Infinite Impulse Response (IIR) Filter

Consider an IIR filter such that:

$$\sum_{k=0}^{N-1}{a_k y_{n-k}} = \sum_{k=0}^{M-1}{b_k x_{n-k}},$$ (4.1)

or equivalently,

$$H(z) = \frac{Y(z)}{X(z)} = \frac{\sum_{k=0}^{M-1}{b_k z^{-k}}}{\sum_{k=0}^{N-1}{a_k z^{-k}}}.$$ (4.2)

So the output can be written as:

$$y_n = \sum_{k=0}^{M-1}{c_k x_{n-k}} - \sum_{k=1}^{N-1}{d_k y_{n-k}},$$ (4.3)

where $c_k = b_k/a_0$ , $d_k = a_k/a_0$ , and $n=0,1,\ldots,L-1$ , $L=length(x)$ .

In ComLinC, the IIR filter is implemented according to eq. 4.3.

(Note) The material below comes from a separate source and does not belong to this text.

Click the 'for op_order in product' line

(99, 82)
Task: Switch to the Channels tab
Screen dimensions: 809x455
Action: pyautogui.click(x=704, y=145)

To use the IIR filter, call the function cl_filter_iir(). The function prototype looks like the following:

 gsl_vector* cl_filter_iir( gsl_vector*	b,
			   gsl_vector*	a,
			   gsl_vector*	x );

b,a are the filter coefficients defined in eq. 4.2. x is the input to the filter. The output of cl_filter_iir is a double vector of the same length as the input vector.